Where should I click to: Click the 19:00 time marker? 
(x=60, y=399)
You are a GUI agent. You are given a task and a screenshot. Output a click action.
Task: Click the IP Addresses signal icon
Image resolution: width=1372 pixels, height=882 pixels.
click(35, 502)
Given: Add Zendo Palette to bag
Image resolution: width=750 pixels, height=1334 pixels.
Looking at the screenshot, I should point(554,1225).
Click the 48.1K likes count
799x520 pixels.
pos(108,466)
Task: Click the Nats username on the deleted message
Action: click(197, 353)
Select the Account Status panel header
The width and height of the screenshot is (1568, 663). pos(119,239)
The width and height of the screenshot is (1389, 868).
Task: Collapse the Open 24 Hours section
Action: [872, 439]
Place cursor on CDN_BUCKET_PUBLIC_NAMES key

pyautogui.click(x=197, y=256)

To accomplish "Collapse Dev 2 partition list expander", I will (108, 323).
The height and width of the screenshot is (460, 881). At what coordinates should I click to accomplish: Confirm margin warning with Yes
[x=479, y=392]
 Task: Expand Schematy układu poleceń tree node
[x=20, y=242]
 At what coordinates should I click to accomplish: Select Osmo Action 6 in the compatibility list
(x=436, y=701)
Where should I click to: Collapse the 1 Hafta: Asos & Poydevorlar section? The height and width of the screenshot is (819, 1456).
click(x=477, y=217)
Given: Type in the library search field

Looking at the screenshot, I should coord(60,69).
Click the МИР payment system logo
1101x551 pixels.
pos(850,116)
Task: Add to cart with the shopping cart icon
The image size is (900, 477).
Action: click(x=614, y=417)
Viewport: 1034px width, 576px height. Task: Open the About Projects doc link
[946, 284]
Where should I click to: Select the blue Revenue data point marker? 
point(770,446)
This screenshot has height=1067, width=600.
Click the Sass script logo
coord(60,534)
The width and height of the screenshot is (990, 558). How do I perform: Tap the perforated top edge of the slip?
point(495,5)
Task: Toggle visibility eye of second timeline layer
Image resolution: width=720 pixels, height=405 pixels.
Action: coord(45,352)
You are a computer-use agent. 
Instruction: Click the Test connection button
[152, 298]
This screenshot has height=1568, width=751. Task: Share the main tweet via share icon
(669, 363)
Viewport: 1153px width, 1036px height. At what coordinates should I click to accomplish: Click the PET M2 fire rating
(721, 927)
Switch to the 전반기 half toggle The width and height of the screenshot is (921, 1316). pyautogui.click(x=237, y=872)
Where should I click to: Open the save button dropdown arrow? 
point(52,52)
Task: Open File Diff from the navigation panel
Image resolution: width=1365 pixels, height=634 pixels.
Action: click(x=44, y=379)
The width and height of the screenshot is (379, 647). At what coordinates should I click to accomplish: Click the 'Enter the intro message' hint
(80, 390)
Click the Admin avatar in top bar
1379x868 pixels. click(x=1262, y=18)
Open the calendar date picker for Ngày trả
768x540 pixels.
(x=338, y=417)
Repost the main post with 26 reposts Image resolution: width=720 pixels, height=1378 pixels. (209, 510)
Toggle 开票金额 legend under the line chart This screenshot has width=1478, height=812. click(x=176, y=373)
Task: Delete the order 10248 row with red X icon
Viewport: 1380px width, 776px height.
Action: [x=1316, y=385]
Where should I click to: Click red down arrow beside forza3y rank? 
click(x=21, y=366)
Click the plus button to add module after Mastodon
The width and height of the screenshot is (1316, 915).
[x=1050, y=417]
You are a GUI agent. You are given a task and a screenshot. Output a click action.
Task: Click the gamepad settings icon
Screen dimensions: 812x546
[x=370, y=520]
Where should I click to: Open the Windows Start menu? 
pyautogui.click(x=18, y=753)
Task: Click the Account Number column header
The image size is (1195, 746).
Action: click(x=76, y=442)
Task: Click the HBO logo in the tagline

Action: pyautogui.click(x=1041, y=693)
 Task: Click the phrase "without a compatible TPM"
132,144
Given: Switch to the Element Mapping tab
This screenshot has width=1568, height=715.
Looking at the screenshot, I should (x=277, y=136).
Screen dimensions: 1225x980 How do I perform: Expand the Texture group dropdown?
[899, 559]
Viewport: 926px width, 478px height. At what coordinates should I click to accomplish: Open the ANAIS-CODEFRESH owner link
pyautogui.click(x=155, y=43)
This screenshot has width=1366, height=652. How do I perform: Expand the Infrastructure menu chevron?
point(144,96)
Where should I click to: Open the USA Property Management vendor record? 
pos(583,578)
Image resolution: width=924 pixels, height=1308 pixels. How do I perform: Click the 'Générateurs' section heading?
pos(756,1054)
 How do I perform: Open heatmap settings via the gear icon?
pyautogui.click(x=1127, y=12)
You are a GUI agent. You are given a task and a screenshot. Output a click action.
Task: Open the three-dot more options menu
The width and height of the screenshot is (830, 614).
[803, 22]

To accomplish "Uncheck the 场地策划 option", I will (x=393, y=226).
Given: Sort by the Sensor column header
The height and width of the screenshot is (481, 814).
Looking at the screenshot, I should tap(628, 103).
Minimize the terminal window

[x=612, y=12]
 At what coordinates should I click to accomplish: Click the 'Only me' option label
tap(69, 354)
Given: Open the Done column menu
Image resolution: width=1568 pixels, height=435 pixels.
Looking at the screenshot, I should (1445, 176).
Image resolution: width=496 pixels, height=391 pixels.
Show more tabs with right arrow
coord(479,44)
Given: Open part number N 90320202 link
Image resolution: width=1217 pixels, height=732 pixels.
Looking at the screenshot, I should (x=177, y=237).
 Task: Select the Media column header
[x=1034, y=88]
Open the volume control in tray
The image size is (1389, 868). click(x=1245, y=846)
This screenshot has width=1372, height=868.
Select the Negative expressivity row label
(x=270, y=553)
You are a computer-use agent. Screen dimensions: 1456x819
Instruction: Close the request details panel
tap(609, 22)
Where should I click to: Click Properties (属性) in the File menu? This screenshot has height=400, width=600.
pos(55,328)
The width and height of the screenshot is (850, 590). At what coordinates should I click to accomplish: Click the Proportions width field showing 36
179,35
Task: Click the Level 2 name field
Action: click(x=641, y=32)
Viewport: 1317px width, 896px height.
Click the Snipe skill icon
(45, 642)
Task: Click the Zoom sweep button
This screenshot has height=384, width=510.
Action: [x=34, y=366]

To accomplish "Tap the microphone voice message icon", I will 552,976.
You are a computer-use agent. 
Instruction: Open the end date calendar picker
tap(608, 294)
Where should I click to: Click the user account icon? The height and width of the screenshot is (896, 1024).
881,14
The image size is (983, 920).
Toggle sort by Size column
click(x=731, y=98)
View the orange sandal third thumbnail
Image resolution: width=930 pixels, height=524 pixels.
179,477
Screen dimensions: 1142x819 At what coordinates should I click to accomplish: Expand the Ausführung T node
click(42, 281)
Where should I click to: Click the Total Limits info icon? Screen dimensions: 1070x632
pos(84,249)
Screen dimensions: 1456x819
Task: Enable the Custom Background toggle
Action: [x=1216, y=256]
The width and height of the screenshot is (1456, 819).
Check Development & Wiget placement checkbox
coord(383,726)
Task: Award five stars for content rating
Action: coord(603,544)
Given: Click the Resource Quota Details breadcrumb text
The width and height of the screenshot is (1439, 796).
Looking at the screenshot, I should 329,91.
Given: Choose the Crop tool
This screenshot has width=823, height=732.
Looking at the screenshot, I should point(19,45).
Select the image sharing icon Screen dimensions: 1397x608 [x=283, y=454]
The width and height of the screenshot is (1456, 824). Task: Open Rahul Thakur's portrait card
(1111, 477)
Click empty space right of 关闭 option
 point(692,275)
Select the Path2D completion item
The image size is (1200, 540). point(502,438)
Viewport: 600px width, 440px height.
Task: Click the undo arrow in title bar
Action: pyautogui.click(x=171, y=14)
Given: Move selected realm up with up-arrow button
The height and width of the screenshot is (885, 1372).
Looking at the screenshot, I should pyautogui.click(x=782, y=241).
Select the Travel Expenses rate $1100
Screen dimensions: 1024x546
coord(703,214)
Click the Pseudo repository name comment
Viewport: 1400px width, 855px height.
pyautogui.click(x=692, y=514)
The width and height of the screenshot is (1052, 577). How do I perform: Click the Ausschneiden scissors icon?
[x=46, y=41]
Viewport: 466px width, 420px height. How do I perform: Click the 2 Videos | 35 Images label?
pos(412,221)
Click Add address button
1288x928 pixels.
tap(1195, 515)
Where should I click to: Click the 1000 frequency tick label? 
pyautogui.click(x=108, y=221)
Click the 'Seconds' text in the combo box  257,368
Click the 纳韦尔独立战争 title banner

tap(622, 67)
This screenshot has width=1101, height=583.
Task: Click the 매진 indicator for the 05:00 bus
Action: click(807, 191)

Do this
Retype the data from the line with "Viewport: 926px width, 478px" to the line with "will (x=393, y=226).", without any changes.

Reply to the task
Viewport: 926px width, 478px height. At what coordinates should I click to accomplish: Open the ANAIS-CODEFRESH owner link
pyautogui.click(x=155, y=43)
This screenshot has width=1366, height=652. How do I perform: Expand the Infrastructure menu chevron?
point(144,96)
Where should I click to: Open the USA Property Management vendor record? 
pos(583,578)
Image resolution: width=924 pixels, height=1308 pixels. How do I perform: Click the 'Générateurs' section heading?
pos(756,1054)
 How do I perform: Open heatmap settings via the gear icon?
pyautogui.click(x=1127, y=12)
You are a GUI agent. You are given a task and a screenshot. Output a click action.
Task: Open the three-dot more options menu
The width and height of the screenshot is (830, 614).
[803, 22]

To accomplish "Uncheck the 场地策划 option", I will (x=393, y=226).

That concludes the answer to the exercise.